* [Stored entries]:
———

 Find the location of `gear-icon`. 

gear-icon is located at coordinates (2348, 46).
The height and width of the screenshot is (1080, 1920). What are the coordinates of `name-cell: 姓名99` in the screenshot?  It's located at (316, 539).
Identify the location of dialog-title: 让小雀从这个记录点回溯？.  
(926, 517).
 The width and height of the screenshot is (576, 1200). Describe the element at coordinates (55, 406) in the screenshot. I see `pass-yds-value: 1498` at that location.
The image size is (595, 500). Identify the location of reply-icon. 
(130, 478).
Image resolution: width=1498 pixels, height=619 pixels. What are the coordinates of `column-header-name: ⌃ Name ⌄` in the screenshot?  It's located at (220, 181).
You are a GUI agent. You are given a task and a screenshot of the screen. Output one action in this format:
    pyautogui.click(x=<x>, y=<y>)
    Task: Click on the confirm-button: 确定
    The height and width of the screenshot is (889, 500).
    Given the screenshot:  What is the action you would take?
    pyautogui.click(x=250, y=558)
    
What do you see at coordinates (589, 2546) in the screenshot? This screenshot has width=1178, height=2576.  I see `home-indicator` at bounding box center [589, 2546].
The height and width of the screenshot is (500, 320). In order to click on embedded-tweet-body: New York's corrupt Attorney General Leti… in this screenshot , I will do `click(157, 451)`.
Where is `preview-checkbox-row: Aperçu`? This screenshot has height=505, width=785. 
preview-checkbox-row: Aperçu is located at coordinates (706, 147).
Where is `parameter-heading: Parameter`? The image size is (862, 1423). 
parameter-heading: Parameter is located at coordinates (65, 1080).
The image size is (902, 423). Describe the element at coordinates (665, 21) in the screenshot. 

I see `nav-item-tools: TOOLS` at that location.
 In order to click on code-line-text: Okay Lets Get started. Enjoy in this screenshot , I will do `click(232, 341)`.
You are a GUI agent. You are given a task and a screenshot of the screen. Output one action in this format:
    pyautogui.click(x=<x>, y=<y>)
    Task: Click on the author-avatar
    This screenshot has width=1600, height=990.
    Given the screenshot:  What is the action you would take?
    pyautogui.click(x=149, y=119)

———

* [ACTION ITEM]:
List every line of the Stored entries above that contains the word "Where", matching case exactly.

* [SOLUTION FOR THIS TASK]:
Where is `preview-checkbox-row: Aperçu`? This screenshot has height=505, width=785. 
Where is `parameter-heading: Parameter`? The image size is (862, 1423). 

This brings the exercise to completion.